Le jeudi 13 avril 2017, par René Delorme

Sur les hauts plateaux ardéchois dénudés, où souffle la bise et où s’accumule la neige en hiver, aux confins de la Haute-Loire et de la Lozère, quand on parle d’auberge, c’est, bien-sûr, à celle de Peyrebeille que vont nos pensées.
Mais sait-on qu’au début du 20e siècle, une « guerre économique » opposa deux auberges qui revendiquaient l’authenticité d’une appellation plutôt macabre : celle d’auberge rouge de Peyrebeille, l’auberge des crimes.

Situées l’une en face de l’autre, le long de la grand route reliant Le Puy en Velay à Aubenas, elles arboraient fièrement : la première, l’enseigne « Auberge de Peyrebeille », la seconde, celle d’« Ancienne auberge de Peyrebeille ».

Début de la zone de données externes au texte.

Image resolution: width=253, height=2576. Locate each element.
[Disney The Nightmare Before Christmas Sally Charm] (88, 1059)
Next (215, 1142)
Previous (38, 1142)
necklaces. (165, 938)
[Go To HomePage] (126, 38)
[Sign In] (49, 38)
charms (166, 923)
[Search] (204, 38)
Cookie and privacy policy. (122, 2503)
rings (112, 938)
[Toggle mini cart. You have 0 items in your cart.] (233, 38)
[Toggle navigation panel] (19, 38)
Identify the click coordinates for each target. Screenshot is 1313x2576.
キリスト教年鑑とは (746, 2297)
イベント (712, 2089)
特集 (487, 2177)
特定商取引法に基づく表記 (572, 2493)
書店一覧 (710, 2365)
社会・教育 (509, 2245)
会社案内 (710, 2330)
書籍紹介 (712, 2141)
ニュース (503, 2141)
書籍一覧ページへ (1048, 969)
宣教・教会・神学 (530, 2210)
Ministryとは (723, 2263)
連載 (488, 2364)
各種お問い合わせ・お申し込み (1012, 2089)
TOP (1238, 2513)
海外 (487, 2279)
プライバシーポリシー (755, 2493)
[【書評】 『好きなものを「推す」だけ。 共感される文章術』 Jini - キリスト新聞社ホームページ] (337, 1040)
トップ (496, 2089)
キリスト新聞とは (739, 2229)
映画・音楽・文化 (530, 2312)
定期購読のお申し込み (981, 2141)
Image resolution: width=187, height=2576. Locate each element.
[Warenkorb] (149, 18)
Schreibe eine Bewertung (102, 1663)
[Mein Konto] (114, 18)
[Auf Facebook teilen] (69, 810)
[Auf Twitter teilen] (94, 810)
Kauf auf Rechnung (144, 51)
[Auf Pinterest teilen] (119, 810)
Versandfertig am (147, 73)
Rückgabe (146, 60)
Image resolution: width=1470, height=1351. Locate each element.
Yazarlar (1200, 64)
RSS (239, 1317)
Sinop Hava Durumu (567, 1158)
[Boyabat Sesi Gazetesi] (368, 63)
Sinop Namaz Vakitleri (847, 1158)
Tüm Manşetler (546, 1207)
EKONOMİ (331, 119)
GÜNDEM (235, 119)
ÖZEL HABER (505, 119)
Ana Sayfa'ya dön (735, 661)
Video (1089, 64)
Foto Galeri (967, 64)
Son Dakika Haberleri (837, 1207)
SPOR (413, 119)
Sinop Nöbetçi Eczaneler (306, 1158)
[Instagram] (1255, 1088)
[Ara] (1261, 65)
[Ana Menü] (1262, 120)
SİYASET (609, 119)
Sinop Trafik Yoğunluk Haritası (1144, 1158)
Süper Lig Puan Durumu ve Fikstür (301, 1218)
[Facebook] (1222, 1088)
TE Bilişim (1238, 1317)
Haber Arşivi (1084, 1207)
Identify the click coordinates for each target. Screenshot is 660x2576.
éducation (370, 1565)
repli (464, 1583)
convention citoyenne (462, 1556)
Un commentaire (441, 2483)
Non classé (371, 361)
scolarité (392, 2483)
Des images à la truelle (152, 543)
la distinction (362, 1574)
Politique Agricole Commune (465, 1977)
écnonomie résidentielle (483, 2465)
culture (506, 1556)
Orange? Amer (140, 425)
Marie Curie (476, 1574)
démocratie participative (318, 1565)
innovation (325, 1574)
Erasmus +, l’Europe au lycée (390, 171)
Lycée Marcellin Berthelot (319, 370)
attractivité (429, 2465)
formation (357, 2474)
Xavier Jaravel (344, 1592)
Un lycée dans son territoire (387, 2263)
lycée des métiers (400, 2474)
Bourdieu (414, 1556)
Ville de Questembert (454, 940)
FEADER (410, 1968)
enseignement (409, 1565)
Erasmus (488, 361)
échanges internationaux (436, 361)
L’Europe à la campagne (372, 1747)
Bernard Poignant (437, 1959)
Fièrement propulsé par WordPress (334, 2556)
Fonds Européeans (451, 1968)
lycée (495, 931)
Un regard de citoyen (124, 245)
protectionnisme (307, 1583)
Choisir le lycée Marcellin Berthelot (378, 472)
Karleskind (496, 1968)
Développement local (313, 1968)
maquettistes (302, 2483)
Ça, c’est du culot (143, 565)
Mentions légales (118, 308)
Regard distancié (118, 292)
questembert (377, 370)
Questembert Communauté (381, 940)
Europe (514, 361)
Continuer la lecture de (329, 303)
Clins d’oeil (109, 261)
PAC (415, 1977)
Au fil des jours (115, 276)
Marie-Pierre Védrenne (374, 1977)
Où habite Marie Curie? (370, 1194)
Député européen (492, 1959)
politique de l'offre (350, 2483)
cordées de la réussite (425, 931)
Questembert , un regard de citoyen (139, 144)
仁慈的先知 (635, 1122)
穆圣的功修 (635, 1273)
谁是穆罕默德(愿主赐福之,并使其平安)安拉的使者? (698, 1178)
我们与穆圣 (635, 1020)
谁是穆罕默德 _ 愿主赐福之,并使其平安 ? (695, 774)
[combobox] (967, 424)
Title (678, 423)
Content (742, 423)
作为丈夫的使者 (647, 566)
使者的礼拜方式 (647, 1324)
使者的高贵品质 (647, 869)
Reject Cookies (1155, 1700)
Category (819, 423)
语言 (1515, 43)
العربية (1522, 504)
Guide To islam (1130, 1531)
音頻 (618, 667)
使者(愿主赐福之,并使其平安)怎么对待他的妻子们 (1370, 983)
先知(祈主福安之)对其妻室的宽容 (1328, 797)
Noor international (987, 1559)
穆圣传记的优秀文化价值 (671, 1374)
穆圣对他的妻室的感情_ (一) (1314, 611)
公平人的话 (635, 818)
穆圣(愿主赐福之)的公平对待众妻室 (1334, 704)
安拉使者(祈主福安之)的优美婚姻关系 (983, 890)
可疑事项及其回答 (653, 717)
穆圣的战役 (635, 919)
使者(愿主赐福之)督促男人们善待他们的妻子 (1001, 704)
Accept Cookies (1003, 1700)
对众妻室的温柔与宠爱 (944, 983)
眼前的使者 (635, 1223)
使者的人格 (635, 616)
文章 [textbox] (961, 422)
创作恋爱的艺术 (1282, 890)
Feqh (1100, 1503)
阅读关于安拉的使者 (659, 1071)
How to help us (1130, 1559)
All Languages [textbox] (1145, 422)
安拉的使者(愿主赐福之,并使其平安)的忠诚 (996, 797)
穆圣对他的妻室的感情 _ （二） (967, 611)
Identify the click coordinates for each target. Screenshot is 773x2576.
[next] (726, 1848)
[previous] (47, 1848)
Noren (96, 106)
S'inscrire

Bâties en pierres du pays, trapues, n’offrant aux souffles d’Éole que de petites ouvertures, l’une d’elles est bien connue de vous, amis lecteurs, puisqu’il s’agit de l’auberge que nous appelons aujourd’hui « auberge de Peyrebeille », que nous visitons, que nous pensons être la seule, la vraie, en un mot l’authentique comme l’indique le fronton situé au-dessus de l’entrée de la remise. Elle était en son temps, tenue par Monsieur G…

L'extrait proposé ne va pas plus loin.